Clinical Trial Review

The initial objective of this protocol is to assemble a well-documented group of patients with confirmed diagnoses of the erythropoietic protoporphyrias for clinical, biochemical, and genetic studies. The long-term objectives are (1) to conduct a longitudinal investigation of the natural history, complications, and therapeutic outcomes in people with erythropoietic protoporphyria; (2) to systematically investigate the psychological effects of the erythropoietic protoporphyrias on children and adults; and (3) to investigate the correlation between the identified genotypes and the resulting clinical presentation, also determining the possible interaction of other genetic markers.The porphyrias are a group of rare metabolic diseases that may present in childhood or adult life and are due to deficiencies of enzymes in the heme biosynthetic pathway. The most common manifestations are related to accumulation of intermediates in the pathway and usually occur as acute neurological attacks (as in the acute or hepatic porphyrias), or cutaneous photosensitivity (as in the cutaneous porphyrias, including the erythropoietic protoporphyrias).

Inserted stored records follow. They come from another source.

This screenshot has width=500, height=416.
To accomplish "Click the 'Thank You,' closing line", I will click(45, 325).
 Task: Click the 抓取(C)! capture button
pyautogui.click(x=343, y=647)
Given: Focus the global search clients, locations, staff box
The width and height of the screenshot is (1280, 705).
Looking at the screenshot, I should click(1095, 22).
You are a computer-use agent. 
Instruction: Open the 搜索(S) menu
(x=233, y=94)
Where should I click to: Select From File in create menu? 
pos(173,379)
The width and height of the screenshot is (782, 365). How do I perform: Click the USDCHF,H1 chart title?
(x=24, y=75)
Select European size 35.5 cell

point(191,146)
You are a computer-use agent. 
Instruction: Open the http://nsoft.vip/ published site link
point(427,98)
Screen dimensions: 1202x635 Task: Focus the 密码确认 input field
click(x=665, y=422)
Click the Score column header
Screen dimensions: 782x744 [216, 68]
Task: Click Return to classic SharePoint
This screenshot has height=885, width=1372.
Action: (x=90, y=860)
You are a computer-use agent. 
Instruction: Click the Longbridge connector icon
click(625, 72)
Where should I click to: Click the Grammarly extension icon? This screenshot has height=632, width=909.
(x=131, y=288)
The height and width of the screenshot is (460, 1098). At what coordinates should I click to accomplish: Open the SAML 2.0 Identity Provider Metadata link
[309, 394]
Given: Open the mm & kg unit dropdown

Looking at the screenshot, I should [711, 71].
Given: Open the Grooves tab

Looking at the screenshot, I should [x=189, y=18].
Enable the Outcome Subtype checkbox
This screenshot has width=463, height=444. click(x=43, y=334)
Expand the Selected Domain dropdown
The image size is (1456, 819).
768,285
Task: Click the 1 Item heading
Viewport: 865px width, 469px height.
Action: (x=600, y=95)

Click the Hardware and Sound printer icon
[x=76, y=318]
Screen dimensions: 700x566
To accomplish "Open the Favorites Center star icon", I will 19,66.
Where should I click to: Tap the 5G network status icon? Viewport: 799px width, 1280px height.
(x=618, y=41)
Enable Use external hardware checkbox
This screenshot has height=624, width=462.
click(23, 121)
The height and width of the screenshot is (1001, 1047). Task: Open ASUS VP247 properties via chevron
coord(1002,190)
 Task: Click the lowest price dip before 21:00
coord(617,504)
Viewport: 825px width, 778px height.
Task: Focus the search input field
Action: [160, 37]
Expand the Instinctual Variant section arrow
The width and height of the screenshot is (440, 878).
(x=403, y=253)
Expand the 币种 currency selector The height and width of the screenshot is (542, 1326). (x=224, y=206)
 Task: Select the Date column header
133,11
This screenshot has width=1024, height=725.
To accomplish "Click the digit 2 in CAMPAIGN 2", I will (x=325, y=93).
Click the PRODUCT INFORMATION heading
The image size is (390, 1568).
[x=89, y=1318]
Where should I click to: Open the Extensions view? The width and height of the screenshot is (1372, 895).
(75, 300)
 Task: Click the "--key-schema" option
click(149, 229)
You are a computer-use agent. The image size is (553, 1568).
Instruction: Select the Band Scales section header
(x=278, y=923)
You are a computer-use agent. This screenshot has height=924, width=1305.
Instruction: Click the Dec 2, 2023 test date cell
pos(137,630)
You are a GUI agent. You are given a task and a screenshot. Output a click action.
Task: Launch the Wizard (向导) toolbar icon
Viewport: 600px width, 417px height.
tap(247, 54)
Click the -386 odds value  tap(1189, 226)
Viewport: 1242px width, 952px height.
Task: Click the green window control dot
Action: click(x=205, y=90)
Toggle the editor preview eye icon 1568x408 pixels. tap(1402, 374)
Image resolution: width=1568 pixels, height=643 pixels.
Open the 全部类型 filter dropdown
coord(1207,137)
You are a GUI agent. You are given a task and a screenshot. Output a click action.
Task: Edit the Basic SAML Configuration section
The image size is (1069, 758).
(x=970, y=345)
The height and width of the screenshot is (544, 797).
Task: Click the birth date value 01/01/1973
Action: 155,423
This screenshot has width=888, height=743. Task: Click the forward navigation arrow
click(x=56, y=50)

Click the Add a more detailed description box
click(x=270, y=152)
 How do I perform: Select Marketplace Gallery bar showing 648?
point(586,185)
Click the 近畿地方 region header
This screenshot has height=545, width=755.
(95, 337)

The risk of disability or death from these disorders is significant, in part because diagnosis is often delayed due to lack of adoption of diagnostic testing in clinical practice. Moreover, the natural history of these disorders is not well described and it is not known what determines differences in outcomes. New therapies are needed. For existing therapies, high-quality evidence on short- and long-term efficacy and safety is generally lacking. Therefore, the purpose of this study is to provide a better understanding of the natural history of these disorders, as affected by available therapies, and to aid in developing new forms of treatment.